= Povl Kjøller =

Danish musician (1937–1999)

Povl Kjøller Nielsen (June 3, 1937 – September 11, 1999) was a Danish composer, guitarist, teacher, pedagogue and tv host.

Povl Kjøller is known for the songs Min Cykel (My bike) (also called Cykelsangen (The Bicycle Song)) and Bakke snagvendt (Talk in reverse). Many of his songs were a part of the program Legestue (playroom) together with the puppet duo Kaj og Andrea, which he co-hosted with Kjeld Nørgaard from 1971 to 1975. He was originally trained as a music teacher, but had great success in the 1970'es with his jazz-influenced songs for children, which was often suitable for music education in schools and kindergartens. In his career Kjøller released many albums and starred in children's television on the Danish television station DR, often together with Iben Wurbs and Trille.

In the 90'es he experienced a powerful renaissance with his music and made a big comeback at the Midtfyns Festival in Ringe 1994, when he played to full houses.

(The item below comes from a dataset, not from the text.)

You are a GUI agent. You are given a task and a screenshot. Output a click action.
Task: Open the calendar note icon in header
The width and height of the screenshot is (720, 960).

All the audience knew the songs by heart because Kjøller songs had formed the sound stage of most of their childhood. This situation continued at many venues across the country. At the same time several copy bands appeared, that were based on Kjøller songs and music, for example the West Zealand band The Kjøllers.

Povl Kjøller worked, until his unexpected and sudden death from thrombosis, at the Skovtofte Social Pedagogical Seminary, partly as a music teacher, where he inspired many students of pedagogy with his joy of all sorts of rhythmic music. His bequeathed tape and manuscript collection is in the possession of the Danish Royal Library.